La musique devient alors plus sombre  au détour de « Sir Cedric » avec ses harmonies de cordes en quintes  parallèles typiquement médiévales, tandis que « Squire Wamba » tente de  rompre un peu le sérieux solennel de la composition de Rózsa en  apportant un peu d’humour et de légèreté à la musique, pour la scène de  l’apparition de Wamba, l’écuyer comique d’Ivanhoé dans le film - on  pourra d’ailleurs reprocher au compositeur le côté un peu facile et  cliché de l’utilisation de touches mickey-mousing associées dans le film  au sidekick de service. Le compositeur développe d’ailleurs dans «  Squire Wamba » son très beau thème romantique aux violoncelles, un thème  de qualité qui nous prouve une fois à quel point Miklos Rózsa n’est pas  qu’un spécialiste des musiques d’aventure épiques/guerrières cuivrées  mais qu’il sait aussi faire preuve d’une grande sensibilité romantique  et d’un lyrisme poignant et extrêmement raffiné. Dans « Rebecca », le  thème chevaleresque d’Ivanhoé revient, introduit ici par les cors et  développé ensuite par les cordes (avec un contrepoint intéressant aux  cordes). Le compositeur en profite aussi pour introduire quelques  touches plus pastorales par le biais d’une mélodie de hautbois plus  légère pour la scène de l’arrivée dans la forêt de Sherwood. La musique  devient plus passionnée et dramatique dans le nouveau thème romantique  de cordes de « The Intruder », évoquant alors les sentiments de Rebecca  (Elizabeth Taylor) pour Ivanhoé, thème absolument typique des grandes  mélodies amples et lyriques du compositeur (à noter d’ailleurs  l’utilisation d’un violon soliste à la fin du morceau).
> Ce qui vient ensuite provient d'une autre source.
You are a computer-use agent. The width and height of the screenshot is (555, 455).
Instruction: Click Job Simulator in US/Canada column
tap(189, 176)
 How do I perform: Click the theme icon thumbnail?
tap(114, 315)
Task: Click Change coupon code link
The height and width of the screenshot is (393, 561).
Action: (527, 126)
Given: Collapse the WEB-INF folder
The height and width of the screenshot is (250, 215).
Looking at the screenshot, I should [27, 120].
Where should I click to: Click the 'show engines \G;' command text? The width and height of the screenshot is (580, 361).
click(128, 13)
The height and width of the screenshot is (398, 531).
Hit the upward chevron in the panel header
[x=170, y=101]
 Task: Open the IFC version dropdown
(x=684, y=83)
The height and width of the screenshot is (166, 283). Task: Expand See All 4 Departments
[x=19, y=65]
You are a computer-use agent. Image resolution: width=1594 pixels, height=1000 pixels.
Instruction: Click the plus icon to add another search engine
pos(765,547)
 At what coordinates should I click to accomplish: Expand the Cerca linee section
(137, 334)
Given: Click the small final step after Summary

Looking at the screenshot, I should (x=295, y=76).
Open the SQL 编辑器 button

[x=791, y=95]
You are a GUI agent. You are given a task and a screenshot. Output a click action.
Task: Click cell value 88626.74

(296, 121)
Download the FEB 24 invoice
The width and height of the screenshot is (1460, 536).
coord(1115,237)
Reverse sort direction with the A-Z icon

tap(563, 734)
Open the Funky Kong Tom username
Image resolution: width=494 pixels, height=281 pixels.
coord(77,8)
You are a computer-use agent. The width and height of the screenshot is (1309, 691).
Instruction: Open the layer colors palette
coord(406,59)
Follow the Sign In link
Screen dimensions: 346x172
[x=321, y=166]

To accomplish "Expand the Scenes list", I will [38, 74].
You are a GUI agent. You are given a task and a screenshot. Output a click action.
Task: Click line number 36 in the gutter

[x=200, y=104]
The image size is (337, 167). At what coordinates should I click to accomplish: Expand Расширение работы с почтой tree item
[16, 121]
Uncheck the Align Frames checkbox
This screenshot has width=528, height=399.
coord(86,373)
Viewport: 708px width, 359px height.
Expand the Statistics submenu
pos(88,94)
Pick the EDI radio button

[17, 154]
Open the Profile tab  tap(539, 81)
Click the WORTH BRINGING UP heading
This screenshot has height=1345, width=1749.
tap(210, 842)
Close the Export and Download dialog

Une  partition épique pour un film de cape et d’épée ne serait rien sans les  traditionnelles fanfares qui peuplent cet univers musical souvent très  codifié. Ainsi donc, Rózsa perpétue la tradition dans « The Rivals » où  il illustre la séquence de la joute à la lance avec une fanfare  introductive de trompettes, suivi de quelques développements du thème  d’Ivanhoé aux cordes. La musique reprend ici le magnifique thème  romantique passionné de « The Intruder » pour l’un des plus beaux  passages du score de « Ivanhoe », au lyrisme pur et raffiné. Après une  ouverture martiale et cuivrée, « Rebecca’s Love » reprend le thème  d’Ivanhoé, brillamment juxtaposé ici au Love Theme de Rebecca, pour la  scène où Ivanhoé se retrouve en tête à tête avec la belle Rebecca  (Elizabeth Taylor). Rózsa nous offre ainsi pas moins de deux thèmes  romantiques pour sa partition de « Ivanhoe », celui de Lady Rowena, et  celui plus dramatique de Rebecca, comme pour rappeler l’amour impossible  entre les deux êtres (le coeur d’Ivanhoé appartient déjà à sa promise,  Lady Rowena, et il devra d’ailleurs faire un choix à la fin du film).  Les touches martiales reviennent dans « Search » et « Torquilstone  Castle » avec ses cuivres solennels, sans oublier le sombre «  Bois-Guilbert’s Bargain » avec ses reprises plus tourmentées du thème  d’Ivanhoé (ce dernier est fait prisonnier dans le château de ses  ennemis) et le superbe « The Battlement » pour la scène de la bataille  dans le château, morceau introduit par une trompe et qui développera  très vite une atmosphère guerrière/martiale assez virtuose et cuivrée  sur plus de 7 minutes : un grand moment dans la partition de « Ivanhoe »  !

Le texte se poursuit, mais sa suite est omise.